Common's Michigan Avenue Cover Party at Chicago's Pump Room and Hell on Wheels

Common celebrated his cover of Michigan Avenue magazine at the revamped Pump Room at Public Chicago with Belvedere Vodka before the premiere of his new role in AMC series "Hell on Wheels."

Uncommon hip hop artist and actor Common celebrated his handsome cover of Michigan Avenue magazine at the newly redone Pump Room at Public Chicago.

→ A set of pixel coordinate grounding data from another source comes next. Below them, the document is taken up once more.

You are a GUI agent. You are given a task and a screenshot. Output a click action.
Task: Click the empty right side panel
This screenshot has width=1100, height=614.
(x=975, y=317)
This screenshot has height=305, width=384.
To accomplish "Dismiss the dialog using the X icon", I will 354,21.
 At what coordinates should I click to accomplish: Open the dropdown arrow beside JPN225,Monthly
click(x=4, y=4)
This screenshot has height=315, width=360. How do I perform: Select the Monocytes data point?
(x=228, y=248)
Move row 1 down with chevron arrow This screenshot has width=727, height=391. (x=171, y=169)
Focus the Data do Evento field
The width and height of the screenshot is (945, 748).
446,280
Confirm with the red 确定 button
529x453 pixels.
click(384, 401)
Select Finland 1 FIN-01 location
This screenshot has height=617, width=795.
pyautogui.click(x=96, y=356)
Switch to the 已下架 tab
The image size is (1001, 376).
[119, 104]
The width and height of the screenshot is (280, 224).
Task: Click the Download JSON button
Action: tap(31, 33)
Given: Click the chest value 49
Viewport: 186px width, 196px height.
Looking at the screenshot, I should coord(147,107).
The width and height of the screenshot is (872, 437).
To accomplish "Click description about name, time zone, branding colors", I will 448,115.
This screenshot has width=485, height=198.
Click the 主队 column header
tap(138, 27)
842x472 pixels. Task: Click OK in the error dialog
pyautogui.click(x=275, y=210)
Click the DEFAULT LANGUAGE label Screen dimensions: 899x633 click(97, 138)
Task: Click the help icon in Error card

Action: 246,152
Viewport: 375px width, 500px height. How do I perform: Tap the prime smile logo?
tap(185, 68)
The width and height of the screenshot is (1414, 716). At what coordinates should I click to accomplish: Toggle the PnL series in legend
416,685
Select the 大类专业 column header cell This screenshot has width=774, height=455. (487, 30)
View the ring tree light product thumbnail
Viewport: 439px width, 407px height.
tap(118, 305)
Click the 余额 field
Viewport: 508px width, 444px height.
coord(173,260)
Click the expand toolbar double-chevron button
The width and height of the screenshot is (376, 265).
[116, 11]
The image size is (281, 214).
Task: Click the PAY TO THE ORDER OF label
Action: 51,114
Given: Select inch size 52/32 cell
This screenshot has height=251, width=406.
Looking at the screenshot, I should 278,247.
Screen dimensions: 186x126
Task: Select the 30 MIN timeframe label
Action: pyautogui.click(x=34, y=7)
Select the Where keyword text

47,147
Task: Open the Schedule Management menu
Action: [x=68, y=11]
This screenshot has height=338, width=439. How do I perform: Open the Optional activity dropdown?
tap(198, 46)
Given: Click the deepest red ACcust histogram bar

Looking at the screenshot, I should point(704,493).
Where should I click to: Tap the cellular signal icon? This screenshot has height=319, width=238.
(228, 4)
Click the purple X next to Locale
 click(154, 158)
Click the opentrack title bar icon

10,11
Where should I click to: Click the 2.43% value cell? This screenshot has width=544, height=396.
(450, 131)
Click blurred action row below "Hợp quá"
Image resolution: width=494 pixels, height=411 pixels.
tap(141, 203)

The tony venue was established in 1938 by famous hotelier Ernie Byfield.

Besides Common, celebrities served at the Pump Room over the decades include John Barrymore, Frank Sinatra, Humphrey Bogart, Judy Garland, Dean Martin, Joan Crawford, Sammy Davis Jr., Michael J. Fox, Eddie Murphy and Olivia Newton-John.

The Pump Room also appears in songs and movies including the Fred Fisher song Chicago (That Toddlin' Town), the Monkees song Don't Call on Me and Alfred Hitchcock's movie North by Northwest. In 2010, Studio 54 co-founder Ian Schrager purchased the Ambassador Hotel including the Pump Room. The Sun Times reports New York City chef Jean-Georges Vongerichten has now taken over the kitchen.

Guests at Common's Michigan Avenue magazine cover party at the Pump Room had a fabulous time nibbling and sipping on Belvedere Vodka. During his interview with Michigan Avenue magazine, Common said about his career, “I want Oscars. I want to win Emmys. I want to open up some schools, travel some more, just build a family and enjoy life.”

Common
also spoke about his friendship with fellow Chicagoan Kanye West, saying, “We’re brothers. He will speak his mind when it comes down to it. ‘What you doing wearing that shirt, man?’” Both men are also talented rappers and hip hop artists who created a unique niche in their field.

Also a talented actor, Common's latest role is as former slave Elam Ferguson in “Hell on Wheels,” an AMC Wild West drama. Common was the first actor cast in the “Hell on Wheels” series.

The Chicago Tribune reports he said about the role, “It's the most fulfilling role I've ever taken. I was so passionate about it that it didn't feel difficult. I had to do massive research on what life was like around 1865.”

Common read books and got his hands on all types of information about the era. “People living during that time couldn't always afford the simpler things in life like food and water – especially African Americans.”

Common brings his due diligence and passion to the role of a former slave in “Hell on Wheels,” debuting on AMC on November 6.